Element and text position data
====

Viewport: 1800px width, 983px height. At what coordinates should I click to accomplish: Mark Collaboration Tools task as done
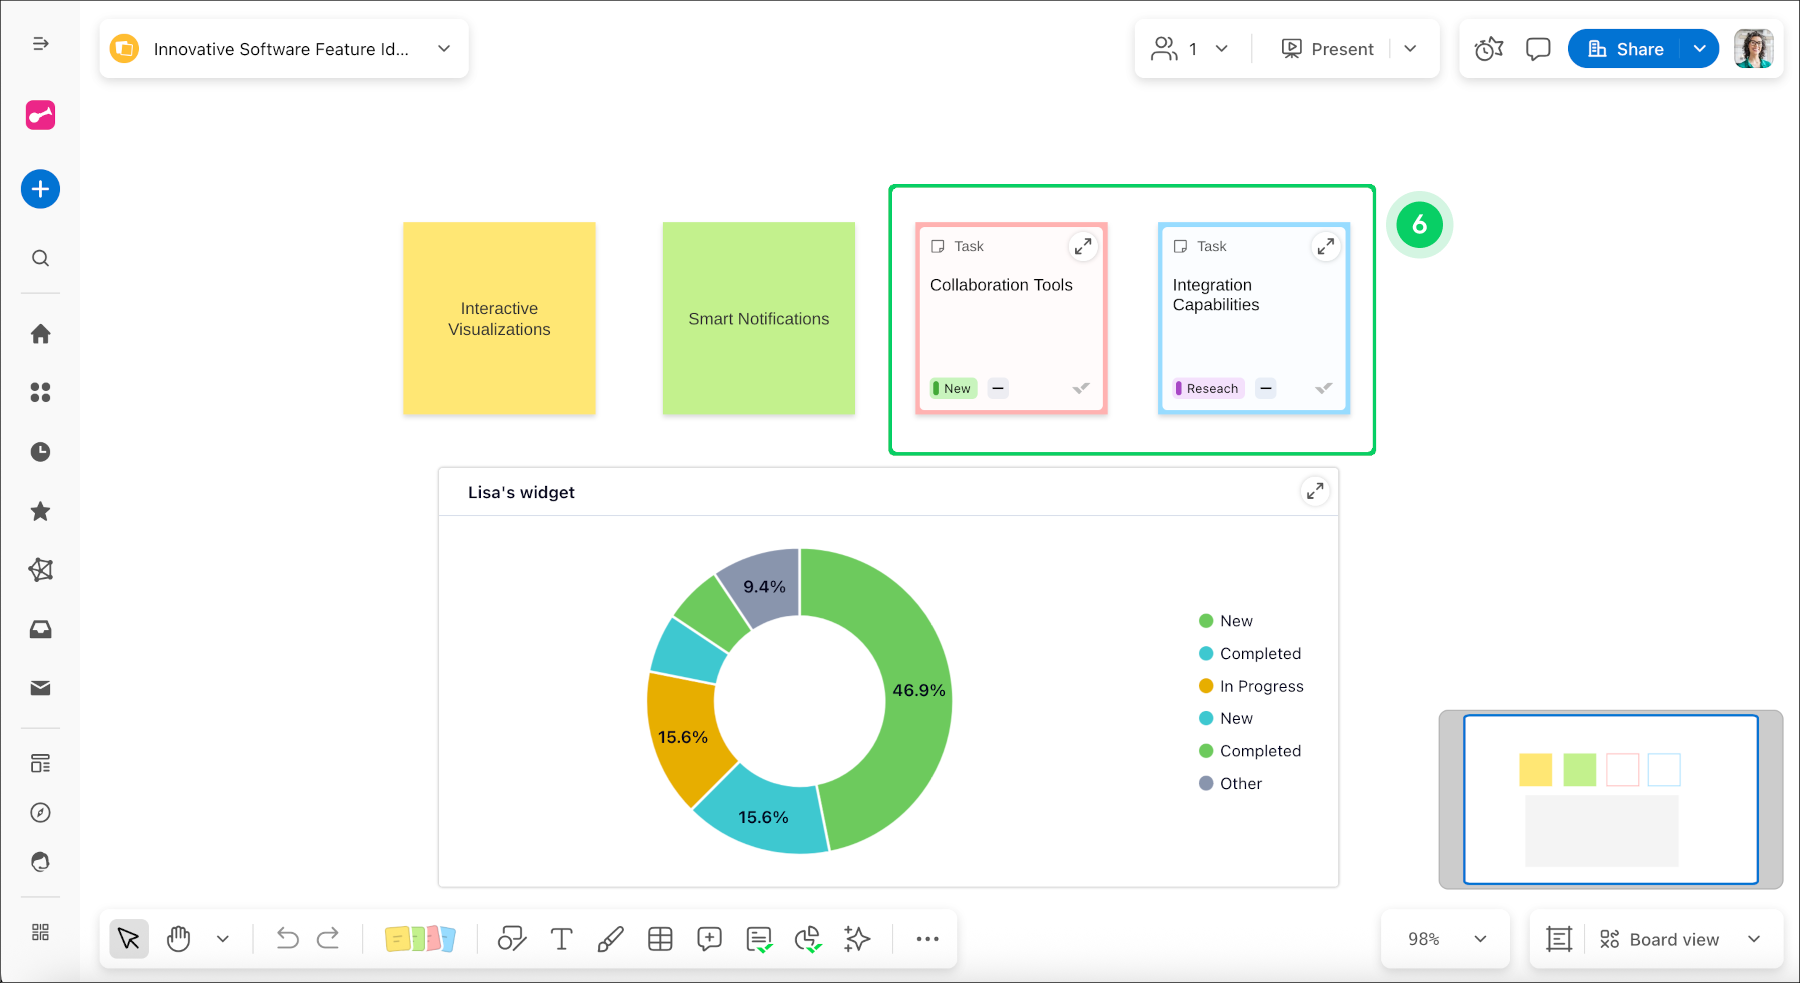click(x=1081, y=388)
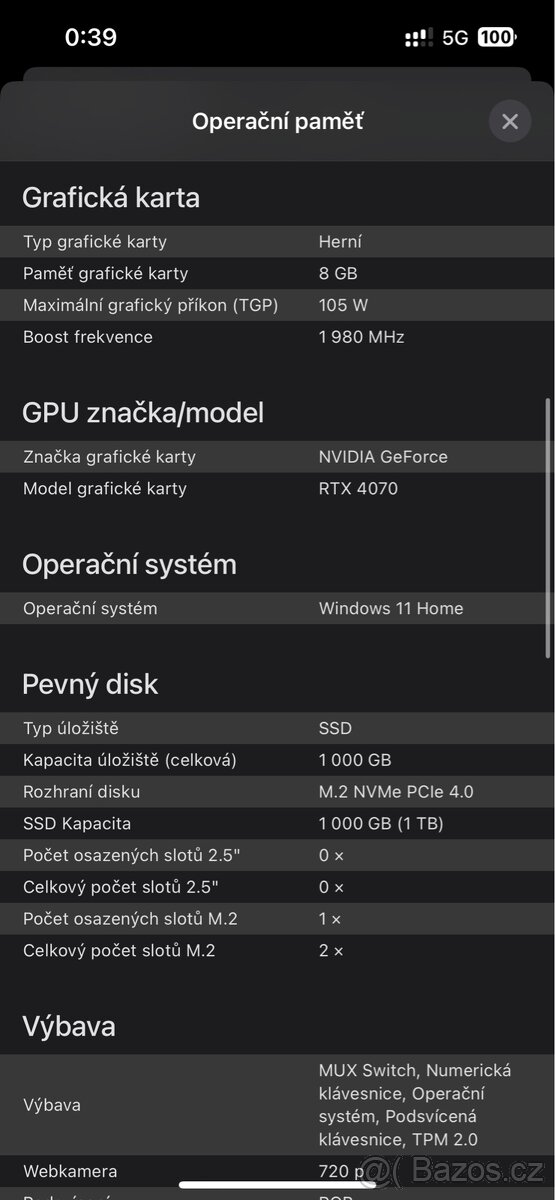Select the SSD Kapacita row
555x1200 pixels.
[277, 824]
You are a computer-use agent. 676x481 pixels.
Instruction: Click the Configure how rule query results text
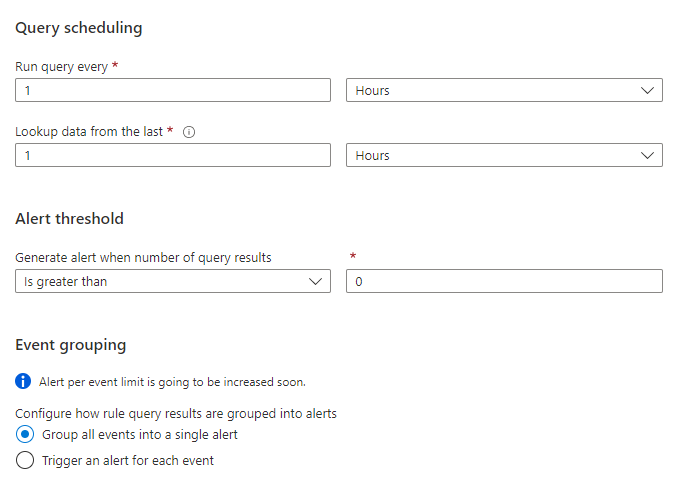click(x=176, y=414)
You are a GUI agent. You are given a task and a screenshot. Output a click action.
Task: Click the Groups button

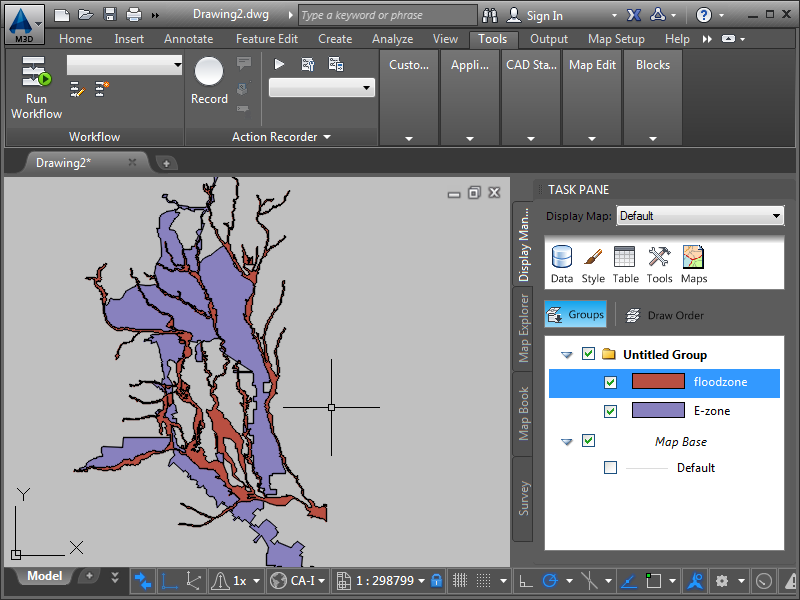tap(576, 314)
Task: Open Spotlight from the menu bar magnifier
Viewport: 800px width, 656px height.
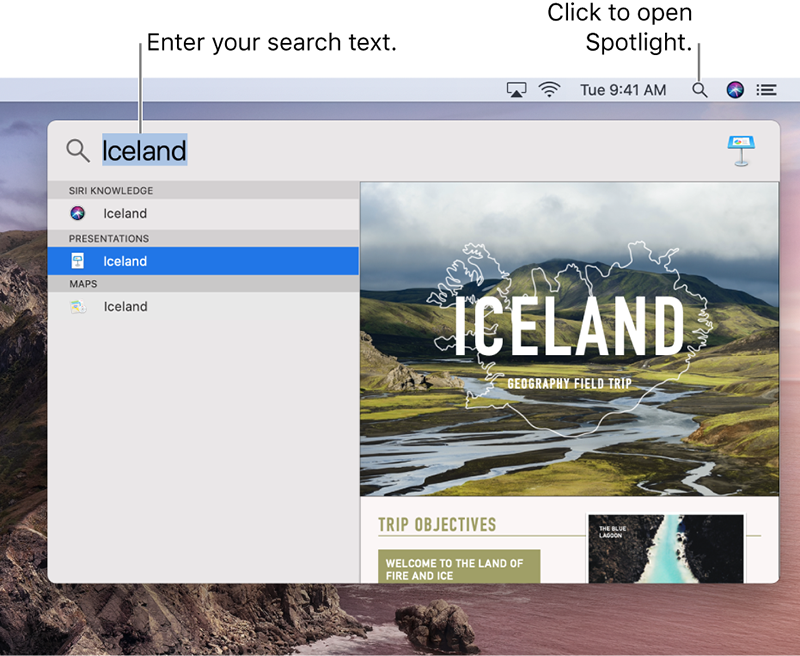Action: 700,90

====

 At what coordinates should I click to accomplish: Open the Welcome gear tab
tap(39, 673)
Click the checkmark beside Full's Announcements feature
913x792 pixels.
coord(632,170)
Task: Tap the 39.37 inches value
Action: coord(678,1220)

====

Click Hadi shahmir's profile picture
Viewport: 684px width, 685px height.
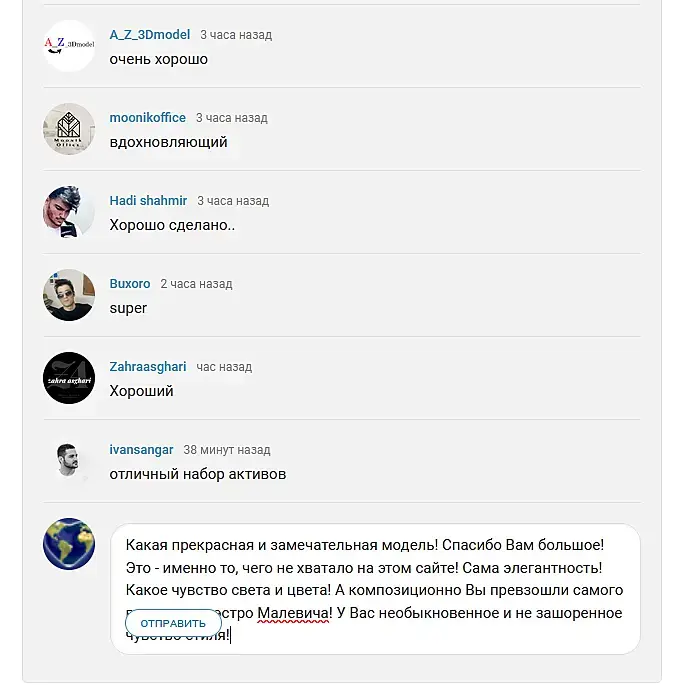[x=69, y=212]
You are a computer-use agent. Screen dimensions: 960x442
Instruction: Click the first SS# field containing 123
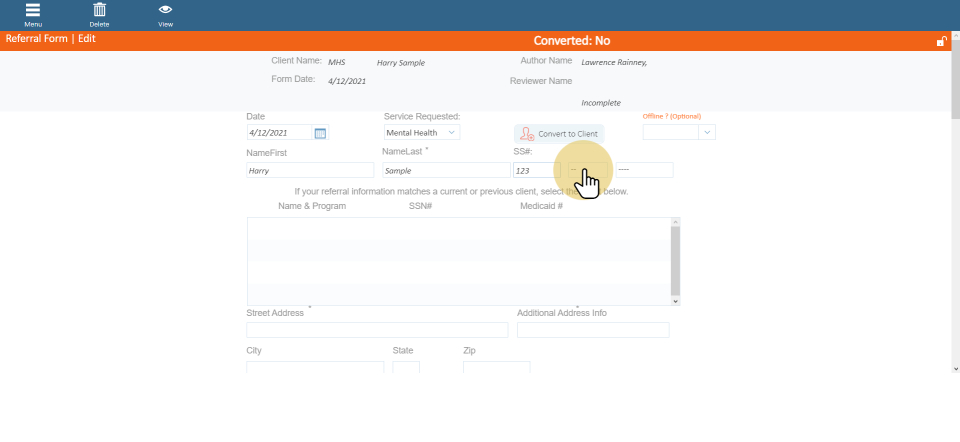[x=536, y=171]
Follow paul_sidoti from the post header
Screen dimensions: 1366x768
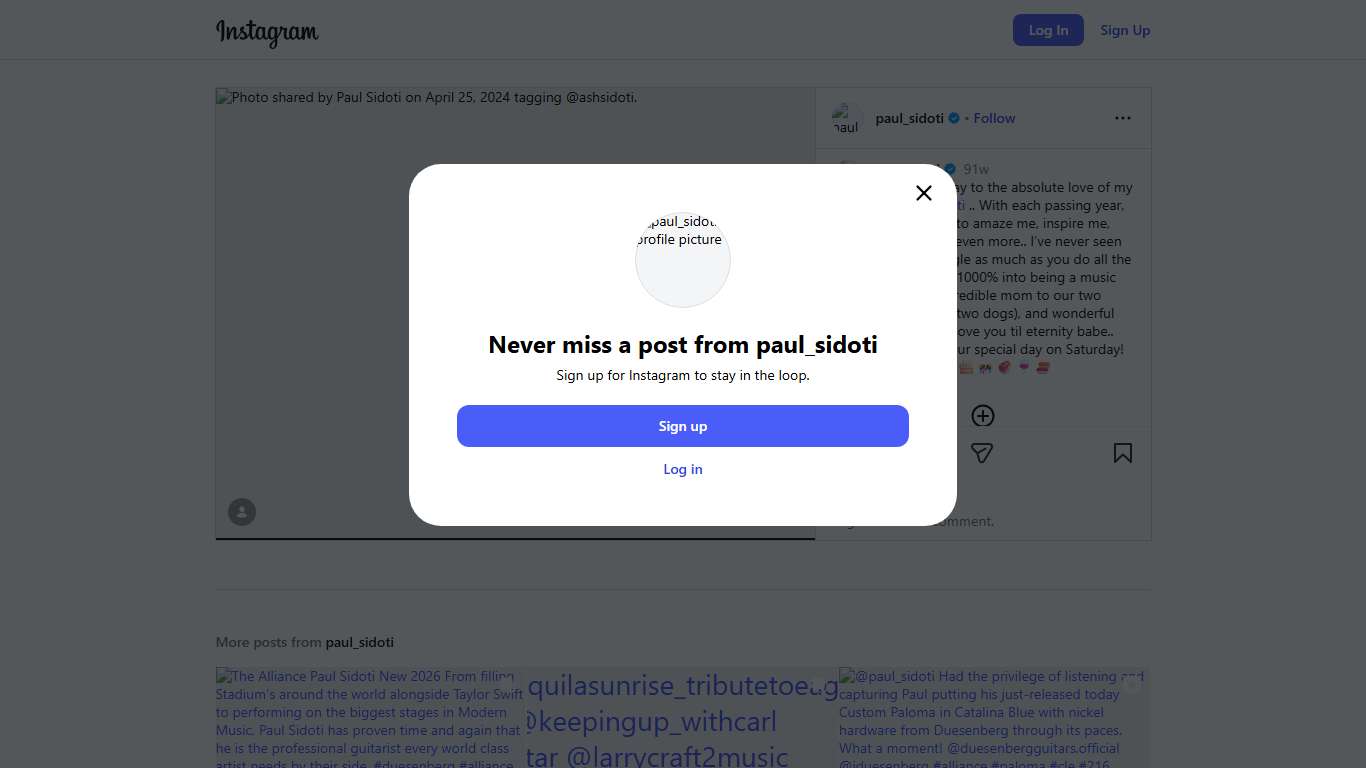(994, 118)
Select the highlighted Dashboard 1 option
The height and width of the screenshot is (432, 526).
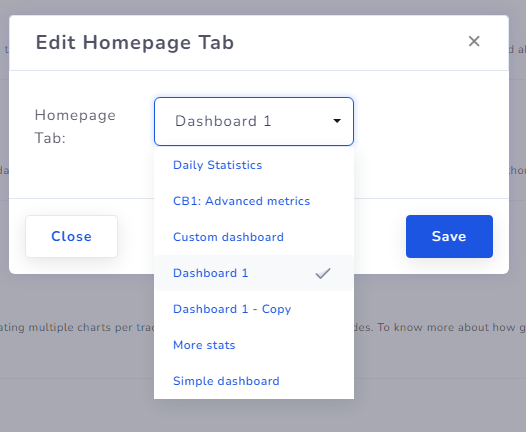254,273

====

WRITTEN REQUEST: Please put everything from the line containing "You are a GUI" down to the line containing "Action: 700,90", both included, into a JSON list of strings with one string per line. Skip blank lines and leave the pictures out.

WRITTEN REPLY:
[
  "You are a GUI agent. You are given a task and a screenshot. Output a click action.",
  "Task: Click the Groups button",
  "tap(576, 314)",
  "Task: Open Spotlight from the menu bar magnifier",
  "Viewport: 800px width, 656px height.",
  "Action: 700,90"
]